Final choice: a fixed webcam mounted ~1 m above the table to capture the full workspace continuously, outside the arm's operating volume (stable reference frame, no extra robot motion overhead).

Robust gesture recognition with normalized landmarks

Gesture recognition is powered by hand landmarks (21 keypoints per hand) and simple geometric tests—built for reliability rather than novelty.

What made it robust: Instead of using absolute distances between fingertips (which breaks across different hand sizes and distances to camera), I normalized measurements by palm scale. This made the gesture classifier invariant to hand size and depth, improving consistency across users.

Design intent: keep it fast and interpretable—so failures are diagnosable and latency stays below the interaction threshold (targeted under ~200 ms).

From noisy finger paths to fence-ready geometry

The hardest “thinking” part of the system is turning a noisy trace into a clean outline that preserves corners and is constructible with physical fence segments.

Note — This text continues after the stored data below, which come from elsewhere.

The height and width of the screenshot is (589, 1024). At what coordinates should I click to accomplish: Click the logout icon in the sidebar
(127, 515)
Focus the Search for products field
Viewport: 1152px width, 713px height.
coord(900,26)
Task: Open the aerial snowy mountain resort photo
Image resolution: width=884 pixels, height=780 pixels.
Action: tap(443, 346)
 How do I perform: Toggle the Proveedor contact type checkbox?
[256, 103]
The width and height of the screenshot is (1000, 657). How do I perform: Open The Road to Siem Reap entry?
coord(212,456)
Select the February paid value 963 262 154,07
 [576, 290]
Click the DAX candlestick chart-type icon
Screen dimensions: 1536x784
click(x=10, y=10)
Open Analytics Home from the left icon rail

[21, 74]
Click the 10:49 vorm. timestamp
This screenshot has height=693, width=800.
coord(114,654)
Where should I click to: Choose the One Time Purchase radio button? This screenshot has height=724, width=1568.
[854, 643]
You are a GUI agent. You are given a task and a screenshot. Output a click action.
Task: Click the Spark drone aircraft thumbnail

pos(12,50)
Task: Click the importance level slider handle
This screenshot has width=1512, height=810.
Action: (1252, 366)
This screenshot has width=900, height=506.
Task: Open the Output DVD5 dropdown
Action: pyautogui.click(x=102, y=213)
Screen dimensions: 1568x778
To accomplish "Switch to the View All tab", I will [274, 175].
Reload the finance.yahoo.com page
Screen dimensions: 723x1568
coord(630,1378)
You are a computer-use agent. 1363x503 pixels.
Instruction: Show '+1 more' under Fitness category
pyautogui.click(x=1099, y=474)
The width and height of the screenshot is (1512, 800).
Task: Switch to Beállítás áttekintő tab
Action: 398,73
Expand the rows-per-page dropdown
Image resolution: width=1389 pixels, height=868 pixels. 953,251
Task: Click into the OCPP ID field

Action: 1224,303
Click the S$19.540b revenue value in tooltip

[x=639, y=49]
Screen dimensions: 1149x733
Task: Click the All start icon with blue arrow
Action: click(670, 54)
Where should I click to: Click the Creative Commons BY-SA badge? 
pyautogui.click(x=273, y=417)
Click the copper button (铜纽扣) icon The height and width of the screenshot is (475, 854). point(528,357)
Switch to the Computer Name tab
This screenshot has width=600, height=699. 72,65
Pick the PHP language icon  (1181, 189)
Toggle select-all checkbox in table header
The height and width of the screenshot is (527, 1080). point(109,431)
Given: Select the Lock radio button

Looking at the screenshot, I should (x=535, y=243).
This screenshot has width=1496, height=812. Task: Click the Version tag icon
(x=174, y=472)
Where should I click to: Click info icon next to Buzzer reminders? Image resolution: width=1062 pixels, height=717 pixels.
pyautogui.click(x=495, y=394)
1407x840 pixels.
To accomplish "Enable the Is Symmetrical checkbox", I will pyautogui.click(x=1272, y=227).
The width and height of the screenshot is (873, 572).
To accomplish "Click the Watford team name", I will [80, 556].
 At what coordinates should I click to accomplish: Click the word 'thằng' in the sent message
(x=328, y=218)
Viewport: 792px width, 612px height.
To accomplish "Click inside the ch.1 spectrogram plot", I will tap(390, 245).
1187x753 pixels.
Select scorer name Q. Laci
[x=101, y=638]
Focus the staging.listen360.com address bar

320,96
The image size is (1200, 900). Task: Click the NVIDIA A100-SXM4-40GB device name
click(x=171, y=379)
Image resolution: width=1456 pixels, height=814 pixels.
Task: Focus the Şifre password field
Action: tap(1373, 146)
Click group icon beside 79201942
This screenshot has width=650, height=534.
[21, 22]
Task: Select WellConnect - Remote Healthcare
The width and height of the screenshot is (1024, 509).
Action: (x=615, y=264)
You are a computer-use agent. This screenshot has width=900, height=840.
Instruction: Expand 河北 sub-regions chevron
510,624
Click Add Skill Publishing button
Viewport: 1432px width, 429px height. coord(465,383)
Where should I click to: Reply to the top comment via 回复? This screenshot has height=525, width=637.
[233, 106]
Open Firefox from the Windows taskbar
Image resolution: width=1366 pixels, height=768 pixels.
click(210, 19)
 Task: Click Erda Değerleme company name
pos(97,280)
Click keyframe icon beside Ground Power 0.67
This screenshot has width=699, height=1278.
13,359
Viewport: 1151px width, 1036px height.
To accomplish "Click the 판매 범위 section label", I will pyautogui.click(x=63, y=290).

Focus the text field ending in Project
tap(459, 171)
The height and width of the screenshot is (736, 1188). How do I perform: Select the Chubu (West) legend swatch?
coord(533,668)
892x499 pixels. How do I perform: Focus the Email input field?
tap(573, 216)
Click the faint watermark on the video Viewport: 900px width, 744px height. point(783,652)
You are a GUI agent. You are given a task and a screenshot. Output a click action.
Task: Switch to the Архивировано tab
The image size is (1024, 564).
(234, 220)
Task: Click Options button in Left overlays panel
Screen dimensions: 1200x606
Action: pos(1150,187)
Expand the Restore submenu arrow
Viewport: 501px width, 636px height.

Hard constraint: every edge between consecutive vertices must exceed the 5 cm fence length, otherwise the robot would be asked to place segments that physically can’t fit.

Design exploration: I tested each algorithm family across many traces (convex, concave, and “messy” user shapes) and judged them on: vertex fidelity (especially concave corners), constructibility (edge length), and stability.

1. tight α-concave hull (α=0.1): bad vertex interpretation + too many short edges (not fence-constructible).

2. loose α-concave hull (α=0.5): better on convex corners but still collapses concave features; still produces short edges without extra processing.

3. Convex hull + distance smoothing: constructible edges, but convex hull fundamentally cannot represent concavity; also missed important convex vertices in some traces.

4. Ramer–Douglas–Peucker (RDP) + distance smoothing (final): handled both concave and convex shapes, preserved key vertices, and could be recursively tuned until edges satisfied the 5 cm constraint.

Aligning vision space to robot space

The full system only works if the CV output becomes a valid robot input.

I integrated the modules by converting the camera-derived trace coordinates into the robot’s reference frame using transformation matrices and scaling, so the planned fence poses match the Kinova control interface.